ALBAWABA - A perception has hardened in the Middle East that after years of fruitless conflict and diplomacy, the Bashar Assad regime will remain intact going forward. Facing such a wretched conclusion, many regional states have decided to take tentative steps towards re-establishing ties with their decade-long foe.
From the outset of the Syrian war in 2011, relations between the Assad regime and other Arab states perished. Syria’s membership in the Arab League was suspended and sanctions were imposed. Shortly thereafter, many Gulf countries began arming rebel groups.
Whatever moral gloss Arab regimes gave to these decisions – namely, Assad’s terrible violence towards protests, which lacked credibility given many Arab leaders unleashed violence onto their own protesters that year – they came from practical considerations.
There was a strong sense that the regime was broken and could only hold on for so long.
This prospect was then sunk by the ruthless intervention of Russian airpower, supported by Iran.
Although the country remains plagued by insecurity and sporadic conflict, the reconsolidation of the Assad regime is undeniable. Many Arab leaders believe that as Syria’s continued isolation serves no interest, it is necessary to welcome it back into the Arab fold.
Rolling back Iranian power in Syria is a key consideration of Arab states, whose anxieties have only been heightened by its increasing penetration of the country since Russia’s invasion of Ukraine.
They also want to clean up the risks posed by its ongoing instability to the wider region. With Syria no longer a core interest for Washington, fears abound about the revival of groups like ISIS once U.S. counter-terrorism operations abruptly withdraw, as predicted by Afghanistan. Therefore, the prospect of full normalization between Arab states appears irresistible.
Last June, Bahrain named its first full diplomatic mission to Syria in over a decade. Then in July, Algeria’s top diplomat revealed during a visit to Damascus that his government, alongside other Arab governments, was seeking to restore Syria’s Arab League membership.
Assad also had a call with Jordan’s King Abdullah II in October 2021.
Then in the first few days of 2023, the UAE’s foreign minister met with Assad to continue the thawing process between the two countries via economic cooperation. It came 10 months after Assad marked his first trip to a foreign country, aside from Russia and Iran, in the United Arab Emirates– which led the charge of Arab re-engagement with Assad by reopening its embassy in Syria in 2018.

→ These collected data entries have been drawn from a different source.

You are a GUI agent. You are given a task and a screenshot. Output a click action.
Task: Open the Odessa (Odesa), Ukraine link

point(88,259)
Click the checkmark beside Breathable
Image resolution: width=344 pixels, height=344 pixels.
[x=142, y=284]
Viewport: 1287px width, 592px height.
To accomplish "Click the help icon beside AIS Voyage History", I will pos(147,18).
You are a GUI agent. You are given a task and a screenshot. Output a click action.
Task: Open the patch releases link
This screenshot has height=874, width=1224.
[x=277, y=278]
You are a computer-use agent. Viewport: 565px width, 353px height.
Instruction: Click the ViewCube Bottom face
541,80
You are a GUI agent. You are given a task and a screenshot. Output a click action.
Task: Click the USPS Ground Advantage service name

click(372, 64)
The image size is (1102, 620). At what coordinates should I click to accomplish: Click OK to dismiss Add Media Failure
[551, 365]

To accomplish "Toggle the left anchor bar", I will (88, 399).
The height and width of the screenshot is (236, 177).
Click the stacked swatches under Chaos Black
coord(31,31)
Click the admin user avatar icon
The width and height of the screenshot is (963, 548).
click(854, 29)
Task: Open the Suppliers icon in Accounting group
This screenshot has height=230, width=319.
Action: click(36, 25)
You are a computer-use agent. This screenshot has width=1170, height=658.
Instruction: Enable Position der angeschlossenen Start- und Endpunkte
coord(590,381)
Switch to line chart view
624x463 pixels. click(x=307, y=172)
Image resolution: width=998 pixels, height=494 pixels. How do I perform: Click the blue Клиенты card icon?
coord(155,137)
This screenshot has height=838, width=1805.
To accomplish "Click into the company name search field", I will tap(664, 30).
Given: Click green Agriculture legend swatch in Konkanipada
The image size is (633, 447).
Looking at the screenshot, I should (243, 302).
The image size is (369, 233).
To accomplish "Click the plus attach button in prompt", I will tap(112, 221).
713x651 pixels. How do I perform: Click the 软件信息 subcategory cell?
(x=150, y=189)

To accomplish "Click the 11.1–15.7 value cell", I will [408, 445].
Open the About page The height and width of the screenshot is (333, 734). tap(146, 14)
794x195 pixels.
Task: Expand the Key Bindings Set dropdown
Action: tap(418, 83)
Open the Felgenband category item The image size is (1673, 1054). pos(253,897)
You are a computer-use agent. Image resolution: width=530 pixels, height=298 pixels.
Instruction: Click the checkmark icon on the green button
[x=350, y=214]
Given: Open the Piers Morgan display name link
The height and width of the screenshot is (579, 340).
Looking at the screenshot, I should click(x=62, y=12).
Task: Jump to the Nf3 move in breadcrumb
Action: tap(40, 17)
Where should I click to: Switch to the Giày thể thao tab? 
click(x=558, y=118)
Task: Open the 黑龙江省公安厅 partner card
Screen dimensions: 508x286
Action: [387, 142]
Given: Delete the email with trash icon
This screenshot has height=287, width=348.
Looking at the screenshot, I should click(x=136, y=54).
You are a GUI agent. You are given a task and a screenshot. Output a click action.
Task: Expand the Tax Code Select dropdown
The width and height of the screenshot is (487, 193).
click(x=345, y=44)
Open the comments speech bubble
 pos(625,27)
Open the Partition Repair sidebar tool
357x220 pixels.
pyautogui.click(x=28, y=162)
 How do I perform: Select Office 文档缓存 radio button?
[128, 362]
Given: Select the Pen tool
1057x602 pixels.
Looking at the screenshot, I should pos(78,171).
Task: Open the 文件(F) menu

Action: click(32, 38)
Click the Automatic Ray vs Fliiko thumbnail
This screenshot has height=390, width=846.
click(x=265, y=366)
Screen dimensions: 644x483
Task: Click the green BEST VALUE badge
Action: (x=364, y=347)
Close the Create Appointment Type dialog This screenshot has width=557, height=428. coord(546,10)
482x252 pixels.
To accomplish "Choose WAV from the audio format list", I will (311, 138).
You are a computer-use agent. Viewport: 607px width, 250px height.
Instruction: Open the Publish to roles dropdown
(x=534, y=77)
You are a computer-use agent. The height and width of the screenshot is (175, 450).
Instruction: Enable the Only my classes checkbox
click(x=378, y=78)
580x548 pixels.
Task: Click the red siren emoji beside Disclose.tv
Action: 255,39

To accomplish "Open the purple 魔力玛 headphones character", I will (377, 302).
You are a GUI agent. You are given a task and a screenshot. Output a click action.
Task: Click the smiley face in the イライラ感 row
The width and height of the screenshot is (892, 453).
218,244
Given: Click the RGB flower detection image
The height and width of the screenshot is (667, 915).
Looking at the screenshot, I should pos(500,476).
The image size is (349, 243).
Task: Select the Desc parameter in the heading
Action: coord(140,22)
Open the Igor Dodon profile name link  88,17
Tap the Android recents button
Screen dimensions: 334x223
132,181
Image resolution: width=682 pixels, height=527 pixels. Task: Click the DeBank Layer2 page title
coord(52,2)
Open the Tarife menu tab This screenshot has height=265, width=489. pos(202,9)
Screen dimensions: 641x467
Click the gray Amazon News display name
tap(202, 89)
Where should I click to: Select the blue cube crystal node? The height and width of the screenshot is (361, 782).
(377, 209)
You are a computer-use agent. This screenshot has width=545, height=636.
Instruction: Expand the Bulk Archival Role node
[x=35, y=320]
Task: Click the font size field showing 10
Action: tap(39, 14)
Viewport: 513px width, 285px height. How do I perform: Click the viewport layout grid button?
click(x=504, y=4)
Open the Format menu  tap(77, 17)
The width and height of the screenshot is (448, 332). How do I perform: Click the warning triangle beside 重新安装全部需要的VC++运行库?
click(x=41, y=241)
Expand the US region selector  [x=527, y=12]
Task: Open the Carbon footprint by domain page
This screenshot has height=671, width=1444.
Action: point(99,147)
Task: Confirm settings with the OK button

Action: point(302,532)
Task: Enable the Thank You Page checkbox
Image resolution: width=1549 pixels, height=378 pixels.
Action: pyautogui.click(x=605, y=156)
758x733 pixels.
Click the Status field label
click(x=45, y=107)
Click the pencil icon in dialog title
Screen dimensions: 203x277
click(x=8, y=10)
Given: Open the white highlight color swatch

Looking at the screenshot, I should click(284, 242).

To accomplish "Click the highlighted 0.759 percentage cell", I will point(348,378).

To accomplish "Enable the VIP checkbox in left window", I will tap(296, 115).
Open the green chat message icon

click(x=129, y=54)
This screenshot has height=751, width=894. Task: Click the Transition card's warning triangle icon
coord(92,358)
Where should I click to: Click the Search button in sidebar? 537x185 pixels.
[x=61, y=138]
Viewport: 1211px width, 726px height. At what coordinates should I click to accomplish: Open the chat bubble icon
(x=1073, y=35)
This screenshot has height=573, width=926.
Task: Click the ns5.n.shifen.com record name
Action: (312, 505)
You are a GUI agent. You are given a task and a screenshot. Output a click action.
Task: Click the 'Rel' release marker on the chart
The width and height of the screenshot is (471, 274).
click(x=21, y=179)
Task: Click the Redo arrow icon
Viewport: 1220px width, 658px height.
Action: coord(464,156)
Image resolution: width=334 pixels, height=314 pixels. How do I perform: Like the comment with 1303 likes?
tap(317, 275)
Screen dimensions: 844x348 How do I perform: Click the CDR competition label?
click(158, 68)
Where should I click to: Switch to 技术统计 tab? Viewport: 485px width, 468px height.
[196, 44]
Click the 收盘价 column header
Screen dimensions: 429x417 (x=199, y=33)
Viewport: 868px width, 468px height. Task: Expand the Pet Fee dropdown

These developments have been bitterly denounced by many who deem them a damaging blow to efforts seeking political change and justice in Syria.
Nonetheless, such critics might find solace in the fact that the far-reaching constraints of the Caesar Act’s sanctions on Syria have ensured that Arab re-engagement with Assad has amounted to little yet, nor has it yielded any material benefits to those, like the UAE, who have pioneered such efforts.
The full restoration of ties remains an aspiration rather than a reality for now.
Turkey is also showing signs of softening its hostilities towards Syria after a decade of supporting opposition to the Assad regime. In a striking shift in MENA geopolitics, top Turkish and Syrian defense and security officials held their first public meeting in more than a decade.
Frustrated by Washington’s unyielding assistance to the People's Defense Units (YPG), whom Turkey views as connected to its bloody rival, the Kurdistan Workers' Party (PKK), President Erdogan is seeking new partners to help dislodge the Kurdish presence in northern Syria.
Easing relations between Ankara and Damascus poses particular anxiety for the 4 million Syrian refugees who have taken shelter in Turkey since 2011.
These developments have created major headaches in the West.
The West’s legacy in Syria has been defined by the failure of the United Kingdom's government to win support for military intervention which, in turn, melted the resolve of the Obama administration to enforce its "red lines" against Assad alone.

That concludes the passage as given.